Data supplied: Begin

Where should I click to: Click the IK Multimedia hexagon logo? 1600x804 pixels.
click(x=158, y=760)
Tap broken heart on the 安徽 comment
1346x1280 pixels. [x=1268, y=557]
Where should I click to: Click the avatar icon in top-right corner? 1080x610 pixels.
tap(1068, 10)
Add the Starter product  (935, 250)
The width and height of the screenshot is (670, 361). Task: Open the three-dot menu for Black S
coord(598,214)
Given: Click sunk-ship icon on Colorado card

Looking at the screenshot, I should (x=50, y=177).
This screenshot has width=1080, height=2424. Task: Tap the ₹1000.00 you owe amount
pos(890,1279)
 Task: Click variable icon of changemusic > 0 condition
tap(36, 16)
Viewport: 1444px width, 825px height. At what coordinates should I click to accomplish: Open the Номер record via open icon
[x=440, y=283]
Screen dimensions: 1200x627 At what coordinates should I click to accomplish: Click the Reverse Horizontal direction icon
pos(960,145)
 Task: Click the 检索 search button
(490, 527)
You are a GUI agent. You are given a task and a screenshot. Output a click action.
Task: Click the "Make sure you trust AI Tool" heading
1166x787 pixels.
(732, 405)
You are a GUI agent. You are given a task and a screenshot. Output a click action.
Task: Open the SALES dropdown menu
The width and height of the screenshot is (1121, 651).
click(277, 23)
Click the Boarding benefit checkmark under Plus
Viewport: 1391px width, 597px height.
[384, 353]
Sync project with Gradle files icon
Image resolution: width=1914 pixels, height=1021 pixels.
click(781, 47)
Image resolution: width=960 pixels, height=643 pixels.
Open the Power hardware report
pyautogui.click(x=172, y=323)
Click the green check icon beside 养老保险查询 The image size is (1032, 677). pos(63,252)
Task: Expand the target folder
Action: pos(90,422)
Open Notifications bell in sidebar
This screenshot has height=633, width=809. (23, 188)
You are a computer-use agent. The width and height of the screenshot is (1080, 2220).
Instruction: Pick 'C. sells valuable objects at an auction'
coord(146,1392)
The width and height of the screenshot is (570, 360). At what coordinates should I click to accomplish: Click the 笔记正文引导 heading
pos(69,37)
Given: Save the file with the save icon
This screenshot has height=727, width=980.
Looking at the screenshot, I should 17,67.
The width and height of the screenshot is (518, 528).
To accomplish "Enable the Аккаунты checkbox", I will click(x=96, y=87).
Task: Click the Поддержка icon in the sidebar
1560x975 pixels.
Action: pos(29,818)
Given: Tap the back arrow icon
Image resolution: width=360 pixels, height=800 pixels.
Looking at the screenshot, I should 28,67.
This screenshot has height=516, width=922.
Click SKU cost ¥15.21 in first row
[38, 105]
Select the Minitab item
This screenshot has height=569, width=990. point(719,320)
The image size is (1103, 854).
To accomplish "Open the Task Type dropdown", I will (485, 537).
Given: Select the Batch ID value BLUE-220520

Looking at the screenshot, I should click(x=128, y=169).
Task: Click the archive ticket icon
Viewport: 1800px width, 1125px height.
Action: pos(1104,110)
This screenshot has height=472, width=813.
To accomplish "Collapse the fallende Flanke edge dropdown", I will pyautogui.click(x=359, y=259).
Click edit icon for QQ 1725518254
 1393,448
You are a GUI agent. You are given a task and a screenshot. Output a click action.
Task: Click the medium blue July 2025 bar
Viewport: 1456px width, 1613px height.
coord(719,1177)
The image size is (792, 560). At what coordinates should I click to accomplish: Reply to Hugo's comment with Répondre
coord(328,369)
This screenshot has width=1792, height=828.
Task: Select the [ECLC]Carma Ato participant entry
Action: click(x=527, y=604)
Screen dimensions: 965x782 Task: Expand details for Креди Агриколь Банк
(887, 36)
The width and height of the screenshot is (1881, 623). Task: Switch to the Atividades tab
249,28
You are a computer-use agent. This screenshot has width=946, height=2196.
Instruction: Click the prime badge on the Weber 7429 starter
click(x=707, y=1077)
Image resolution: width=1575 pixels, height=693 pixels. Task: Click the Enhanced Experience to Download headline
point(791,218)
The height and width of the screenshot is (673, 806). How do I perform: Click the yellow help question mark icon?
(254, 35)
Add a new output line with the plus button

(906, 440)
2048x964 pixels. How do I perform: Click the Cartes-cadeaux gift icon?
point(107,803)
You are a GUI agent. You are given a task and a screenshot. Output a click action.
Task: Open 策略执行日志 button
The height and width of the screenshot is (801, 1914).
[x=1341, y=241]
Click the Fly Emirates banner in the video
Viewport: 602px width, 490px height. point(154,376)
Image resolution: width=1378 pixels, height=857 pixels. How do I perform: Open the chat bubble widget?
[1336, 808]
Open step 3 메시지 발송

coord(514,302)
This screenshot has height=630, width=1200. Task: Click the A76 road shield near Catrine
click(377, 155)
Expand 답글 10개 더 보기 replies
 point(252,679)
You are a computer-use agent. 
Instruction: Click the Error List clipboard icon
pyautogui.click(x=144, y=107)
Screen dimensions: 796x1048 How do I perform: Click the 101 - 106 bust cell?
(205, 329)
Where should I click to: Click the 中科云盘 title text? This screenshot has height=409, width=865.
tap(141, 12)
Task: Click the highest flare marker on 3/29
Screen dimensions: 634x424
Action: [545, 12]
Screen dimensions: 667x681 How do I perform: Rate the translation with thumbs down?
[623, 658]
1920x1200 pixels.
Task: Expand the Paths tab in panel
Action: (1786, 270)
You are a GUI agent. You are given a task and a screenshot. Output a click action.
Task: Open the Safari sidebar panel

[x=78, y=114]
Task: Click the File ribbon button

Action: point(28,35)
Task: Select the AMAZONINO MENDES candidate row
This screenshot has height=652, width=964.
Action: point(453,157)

Data supplied: End

*What the task asks*
Using the listing above, show each line holding the string "will".

*Response*
To accomplish "Enable the Аккаунты checkbox", I will click(x=96, y=87).
To accomplish "Open the Task Type dropdown", I will (485, 537).
To accomplish "Collapse the fallende Flanke edge dropdown", I will pyautogui.click(x=359, y=259).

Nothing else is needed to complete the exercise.